Caution: When dealing with anything that may be potentially hot, make sure you take precautions to avoid contact with it.  Additionally, make sure your vehicle is securely supported when working underneath it.

To change the brake fluid in your vehicle, do the following:

  1. Drive your vehicle into your work area (be it a garage or what have you), and safely drive over and park on a vehicle ramp so as to provide you with more access underneath the vehicle.  While the front portion of the vehicle is on the vehicle ramp, be sure to correctly push in a wheel chock behind each rear tire; refer to the instructions of the wheel chock manufacturer as necessary.  (Ideally, the whole vehicle should be lifted up off the ground, as can easily be done at a mechanic shop, with all four wheels removed so as to get the best access to the bleeder valves.)

  2. As you see fit, place rags/newspapers/a work blanket/tarp underneath the vehicle and around the vehicle (especially around the painted areas nearest to the master cylinder reservoir), where work will be performed as a proactive measure to mitigate any fluid spill (since brake fluid can cause irreparable damage to the paint job, at the very least).

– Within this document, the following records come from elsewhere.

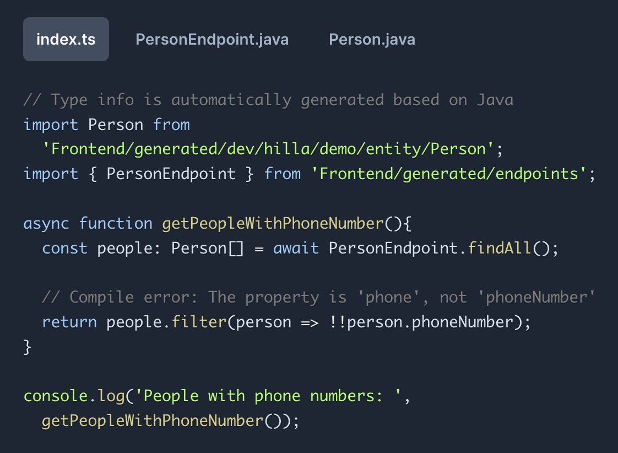618x453 pixels.
Task: Click the async keyword
Action: 46,223
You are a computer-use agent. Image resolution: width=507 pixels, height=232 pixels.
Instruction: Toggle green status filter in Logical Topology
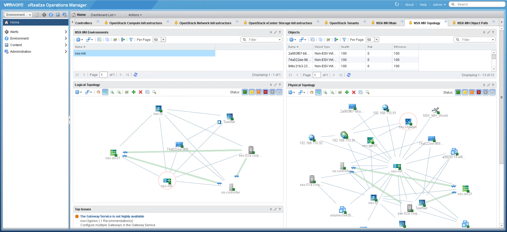coord(245,92)
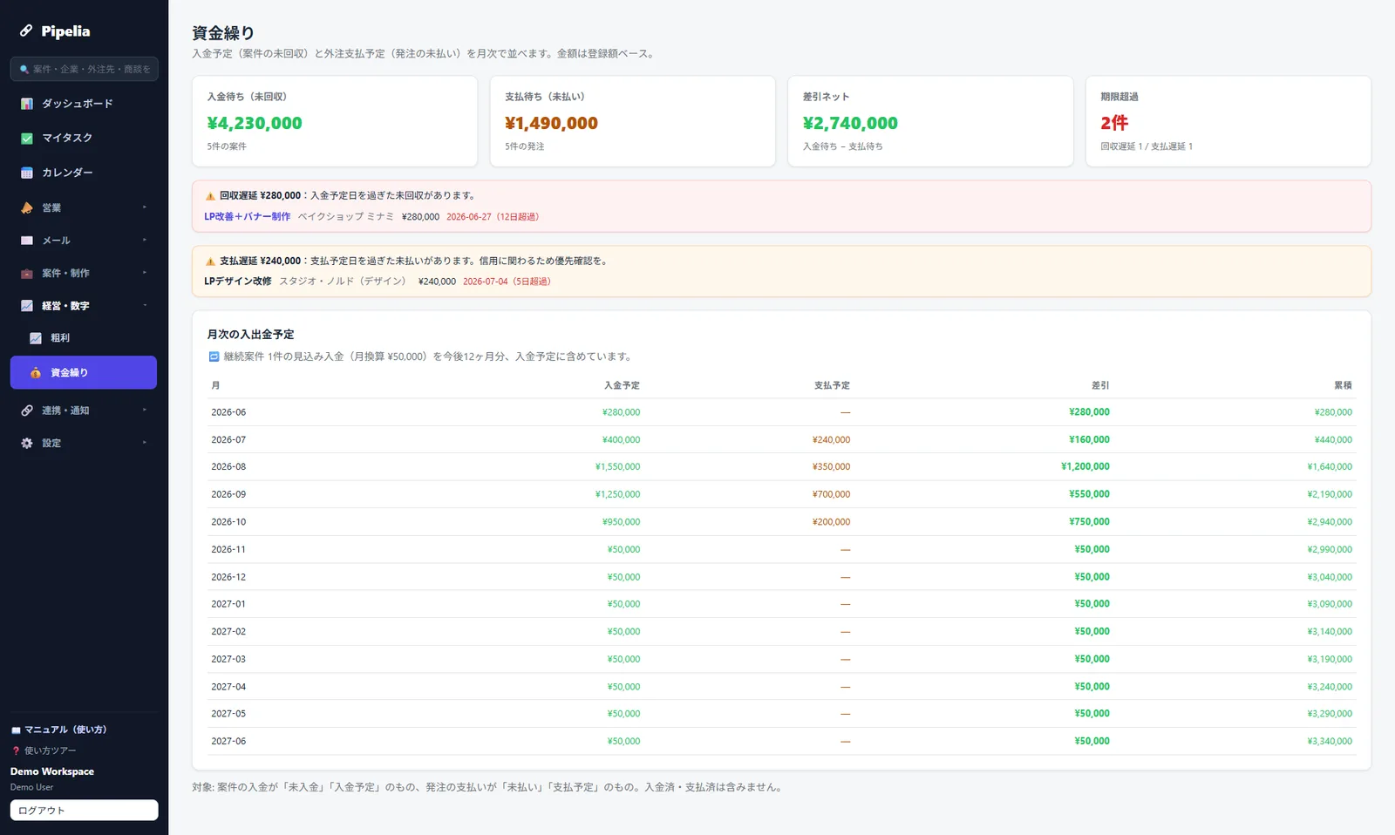This screenshot has height=835, width=1395.
Task: Select the 2026-08 row in monthly table
Action: 781,467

  3. With the hood of the vehicle open, remove the top of the master cylinder reservoir, and use a bulb baster to remove as much of the old brake fluid as possible, and then wipe away an accumulated layers of sluggish slime with a rag.

  4. Then, add the new brake fluid, pouring the 8-oz bottle of brake fluid into the reservoir (and if need be right away, the second bottle), making sure the reservoir is filled up; you will continue to replenish this reservoir several times throughout this process as you "bleed"/flush the rest of the old brake fluid out of the system, as shown below, making sure to put the top back on the reservoir each time.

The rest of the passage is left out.